30 – Şehirde bir takım kadınlar: “Duydunuz mu” dediler:
“Vezirin hanımı uşağına gönlünü kaptırmış, ondan kâm almak istemiş!
Sevda ateşi bağrını yakmış. Kadın besbelli çıldırmış! Doğrusu biz bu hali ona yakıştıramıyoruz!”
31 – Hanım o kadınların kendisi aleyhindeki bu dedikodularını işitince onları konağına dâvet etmek üzere dâvetçi gönderdi.
Onlar için dayalı döşeli bir sofra hazırlattı. Sofrada, ikram edilen meyveleri soyup kesmek gayesiyle, her misafir için bir de bıçak koydurmuştu.
Onlar meyvelerini soyup kesmekle meşgul oldukları sırada, beriden de Yusufa:
“Onların içine çık!” dedi. Kadınlar onu görünce hayran kaldılar,
onun güzelliğine dalıp gittiklerinden, farkında olmadan kendi ellerini kestiler
ve: “Hâşâ! Allah için, bu bir insan olamaz, bu pek kıymetli bir melek! Başka bir şey olamaz!” dediler.

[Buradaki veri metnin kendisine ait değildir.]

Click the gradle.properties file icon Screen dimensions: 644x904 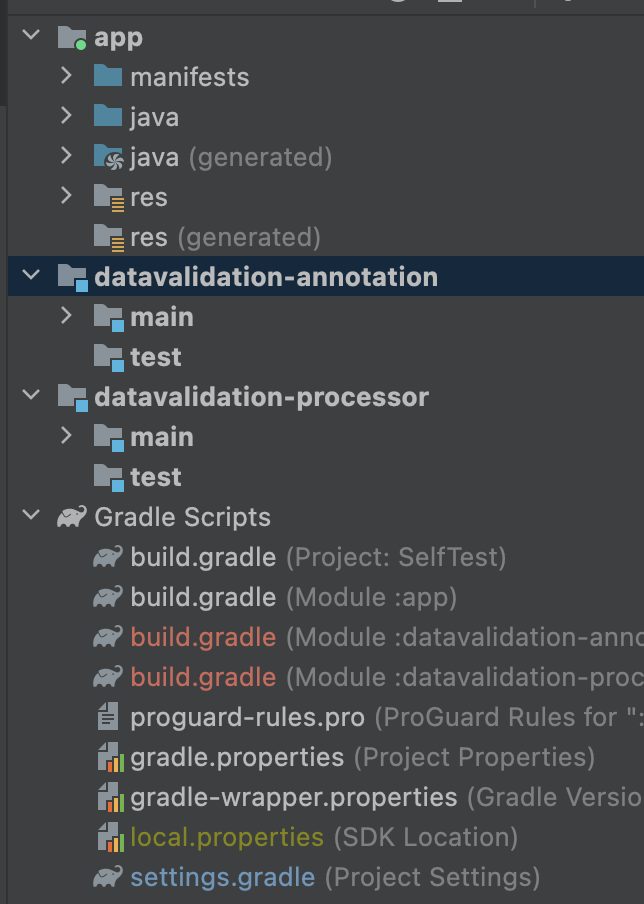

32 – Vezirin hanımı: “İşte, beni kınamanıza sebep olan genç!
Yemin ederim ki ben ondan kâm almak istedim, ama o iffetli davrandı.
Yine yemin ederim ki kendisine emredeceğim işi yapmaması halinde o mutlaka zindana atılacak, zelil ve perişan olacaktır!”
33 – “Ya Rabbî! dedi, “Zindan, bu kadınların beni dâvet ettikleri o işten daha iyidir.
Eğer sen onların fendini benden uzaklaştırmazsan, onlara meyledip cahilce davrananlardan olabilirim.”
34 – Rabbi onun duasını kabul buyurdu ve onu kadınların fendinden korudu.
Çünkü O, dua edenlerin dualarını işitir, durumlarına uygun olan şeyleri bilir.
35 – Sonra, vezir ve arkadaşları bunca kesin deliller görmelerine rağmen,
dedikoduları kesmek gayesiyle, bir müddet için onu hapse atmayı uygun buldular.
36 – Hapishaneye onunla beraber iki genç de girmişti. Onlardan biri:
“Ben rüyamda, kendimi şarap yapmak için üzüm sıkarken gördüm.”
Öbürü de: “Ben de başımın üstünde ekmek taşıdığımı ve bu ekmeği kuşların gagaladığını gördüm.
Ne olur, bu rüyamızın tabirini bildir, doğrusu biz seni iyi insanlardan biri olarak görüyoruz” dediler.
Baskılar ve tuzaklarla hakikati örtbas etmeye çalışanlar, uzun vaade de asla başarılı olamazlar. Kuyu dibine de atılsa, köleleştirilse, zindana da atılsa gerçek, güneş gibi kendisini gösterir. İşte Hz. Yusuf (a.s.) bu sefer hapishaneyi dershane haline getirerek, kıyamete kadar gelecek tebliğ ve hizmet insanlarına da Üstad olup, Medrese-i Yusufiyeleri başlatıyor. “Hapishane müdürü, bütün mahkûmları Yusuf’un emrine verdi, kendisi de bir köşeye çekilip rahatına baktı” (Tekvin, 39,22-23).
37-38 – Yusuf: “Yiyeceğiniz yemek size henüz gelmeden, herbirinizin rüyasının tabirini size bildirmiş olurum. Bu, Rabbimin bana öğrettiği ilimlerdendir.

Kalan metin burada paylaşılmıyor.